Com suporte num som prodigioso de captação de ruídos e de sons da grande
cidade, Cuarón desce às profundidades da sua experiência familiar de um ambiente
de média burguesia, num bairro que dá o nome ao filme, para encontrar na
narrativa a força de uma personagem notável, o México profundo e de raízes índias,
Cleo ou Manita como lhe chama carinhosamente a outra empregada.
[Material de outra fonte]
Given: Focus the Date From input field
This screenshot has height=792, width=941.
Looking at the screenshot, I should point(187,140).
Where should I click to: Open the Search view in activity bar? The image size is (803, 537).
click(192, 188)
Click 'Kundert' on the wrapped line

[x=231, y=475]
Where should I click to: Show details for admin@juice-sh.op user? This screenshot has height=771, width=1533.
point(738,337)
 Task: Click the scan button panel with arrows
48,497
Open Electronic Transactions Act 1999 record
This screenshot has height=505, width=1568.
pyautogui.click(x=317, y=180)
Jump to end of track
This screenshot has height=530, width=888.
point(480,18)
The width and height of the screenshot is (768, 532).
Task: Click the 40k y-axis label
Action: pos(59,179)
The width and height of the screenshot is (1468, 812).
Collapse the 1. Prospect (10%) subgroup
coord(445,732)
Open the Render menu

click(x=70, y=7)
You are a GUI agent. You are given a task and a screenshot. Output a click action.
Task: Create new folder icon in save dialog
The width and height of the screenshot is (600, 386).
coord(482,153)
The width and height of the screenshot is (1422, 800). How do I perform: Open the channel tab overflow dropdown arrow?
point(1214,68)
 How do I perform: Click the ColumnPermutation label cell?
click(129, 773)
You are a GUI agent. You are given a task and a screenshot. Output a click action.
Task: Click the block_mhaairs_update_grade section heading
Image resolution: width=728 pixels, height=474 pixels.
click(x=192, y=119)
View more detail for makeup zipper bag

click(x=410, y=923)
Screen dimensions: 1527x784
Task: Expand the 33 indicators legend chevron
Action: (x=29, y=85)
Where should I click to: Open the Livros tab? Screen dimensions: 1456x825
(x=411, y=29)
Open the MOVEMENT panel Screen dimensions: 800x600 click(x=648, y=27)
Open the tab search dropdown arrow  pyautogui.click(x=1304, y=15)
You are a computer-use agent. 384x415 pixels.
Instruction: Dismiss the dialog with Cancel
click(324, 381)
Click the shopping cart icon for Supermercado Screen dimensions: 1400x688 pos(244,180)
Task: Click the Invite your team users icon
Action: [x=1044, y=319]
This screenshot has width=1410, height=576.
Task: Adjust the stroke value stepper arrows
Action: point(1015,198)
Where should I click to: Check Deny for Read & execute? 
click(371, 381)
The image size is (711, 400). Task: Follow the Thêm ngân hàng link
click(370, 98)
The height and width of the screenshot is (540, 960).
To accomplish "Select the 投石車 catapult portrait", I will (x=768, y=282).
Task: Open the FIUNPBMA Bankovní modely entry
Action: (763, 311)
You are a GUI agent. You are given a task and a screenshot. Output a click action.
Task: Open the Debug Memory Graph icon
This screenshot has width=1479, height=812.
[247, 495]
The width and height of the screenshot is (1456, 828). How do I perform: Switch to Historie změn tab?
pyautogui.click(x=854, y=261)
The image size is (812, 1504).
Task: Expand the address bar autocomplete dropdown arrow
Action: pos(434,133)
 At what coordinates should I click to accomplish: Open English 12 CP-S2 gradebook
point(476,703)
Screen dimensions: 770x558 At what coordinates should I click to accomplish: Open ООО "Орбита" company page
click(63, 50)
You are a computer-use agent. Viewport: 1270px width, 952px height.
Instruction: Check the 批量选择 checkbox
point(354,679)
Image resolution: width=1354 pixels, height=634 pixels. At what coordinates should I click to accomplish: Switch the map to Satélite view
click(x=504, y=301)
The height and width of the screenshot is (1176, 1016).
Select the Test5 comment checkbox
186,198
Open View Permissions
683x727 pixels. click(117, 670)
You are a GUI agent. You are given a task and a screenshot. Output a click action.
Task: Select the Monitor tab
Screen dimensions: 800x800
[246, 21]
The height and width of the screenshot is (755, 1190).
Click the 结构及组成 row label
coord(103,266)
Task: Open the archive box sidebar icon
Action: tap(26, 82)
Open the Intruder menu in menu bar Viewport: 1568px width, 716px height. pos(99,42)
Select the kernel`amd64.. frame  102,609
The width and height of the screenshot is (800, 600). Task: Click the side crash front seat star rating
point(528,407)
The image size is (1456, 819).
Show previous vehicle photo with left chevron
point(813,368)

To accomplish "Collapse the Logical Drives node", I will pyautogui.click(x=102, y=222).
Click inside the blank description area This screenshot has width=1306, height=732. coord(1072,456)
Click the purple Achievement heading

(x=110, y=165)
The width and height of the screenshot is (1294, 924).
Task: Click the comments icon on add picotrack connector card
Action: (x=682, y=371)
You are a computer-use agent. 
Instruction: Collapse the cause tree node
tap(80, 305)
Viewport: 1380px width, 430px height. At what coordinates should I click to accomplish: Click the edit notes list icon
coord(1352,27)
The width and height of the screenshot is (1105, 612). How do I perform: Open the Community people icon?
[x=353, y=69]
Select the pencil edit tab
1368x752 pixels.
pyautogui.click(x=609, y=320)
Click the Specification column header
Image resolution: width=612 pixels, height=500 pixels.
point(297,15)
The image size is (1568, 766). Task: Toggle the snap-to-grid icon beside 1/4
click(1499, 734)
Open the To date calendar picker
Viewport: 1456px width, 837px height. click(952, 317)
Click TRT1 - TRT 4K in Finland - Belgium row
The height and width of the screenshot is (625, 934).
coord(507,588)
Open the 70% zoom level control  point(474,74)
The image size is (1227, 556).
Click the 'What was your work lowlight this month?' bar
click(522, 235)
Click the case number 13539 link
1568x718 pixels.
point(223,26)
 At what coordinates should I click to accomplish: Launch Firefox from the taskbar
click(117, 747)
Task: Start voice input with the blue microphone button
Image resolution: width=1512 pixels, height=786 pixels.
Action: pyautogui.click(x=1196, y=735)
Numa família de
quatro filhos, uma avó e um pai que estará futuramente ausente por motivos de
paixão por alguém muito mais jovem, Cleo, a empregada que tudo trata, da
ternura aos miúdos, da organização de toda a casa, da limpeza da merda do cão
Borras, é a fonte de todo o equilíbrio, antes e depois da tempestade familiar.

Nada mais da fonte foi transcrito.